45 – 55 years – Superannuation as an investment tool.

Start to think about Superannuation as a preferred investment tool.

You know time is ticking away and that you should consider putting funds away, but ongoing living expenses inhibit the savings pattern.

  • “Where do we cut to save some funds and invest…?”
  • “The current set of investment options all look pathetic maybe a term deposit is the  best option…..?”
  • “What should we do now for the kids…?”


Case Example I:

Message:  Isolate and Consolidate expenses and trim where possible.

Carl & Lyn are 48 and 44, with a small mortgage and 2 late stage teenagers, one in high school and one just starting Technical College.

Carl Earns $70,000 in IT as a Programmer;  while Lyn earns $30,000 year as a part time teacher.

The mortgage is only $40,000 but the house is worth about $650,000, this is their third.

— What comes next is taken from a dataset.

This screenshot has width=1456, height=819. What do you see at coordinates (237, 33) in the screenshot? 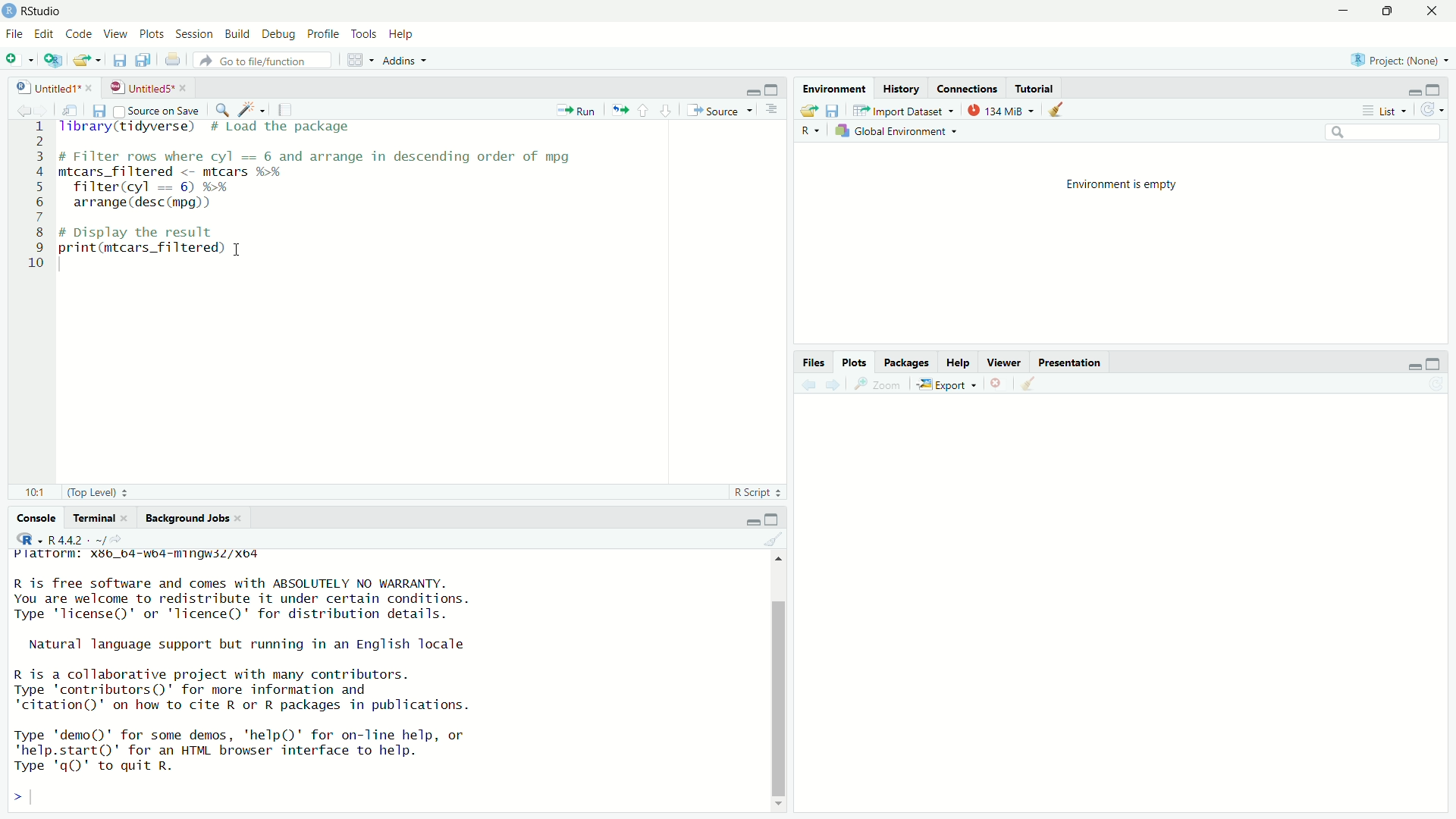
I see `Build` at bounding box center [237, 33].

They worked their way up the value tree by buying and doing up each house as they went, Carl is a reasonable home handyman.

They have acquired a number of disparate insurance policies with different companies, an old investment bond (originally started as an investment strategy 17 years ago), and a half a dozen superannuation policies (all in contradictory investment strategies cancelling one another out).

The combined income after tax is $82,000 but is all spent on usual living expenses, and mortgage with only small savings to show.

Our recommendations in this case were as follows:

  • Rationalise the insurance policies and lower the payments being made. Look to move some insurance inside super.
  • Consolidate the super and choose 1 common strategy for both partners.
  • Use the funds in the investment bond as tax effectively as possible transferring the tax benefits into other investments, tax effectively.  Saving 15% upfront – that is as good as a 15% return in year 1 alone.
  • With identified surplus income now focus on eliminating the remaining mortgage at a faster rate.

In 3 – 4 years the mortgage will be eliminated and with the kids both “off their hands” Carl and Lyn will commence an early version of the 55 – 65 year old’s strategies.

One option we recommended  - that they decided against – was to sell the newish car (3yrs old) for $20,000 and buy an older but lower cost car for $12,000.
The $8,000 savings would assist with paying off the mortgage more quickly and then focus on the Superannuation a few years earlier than originally planned.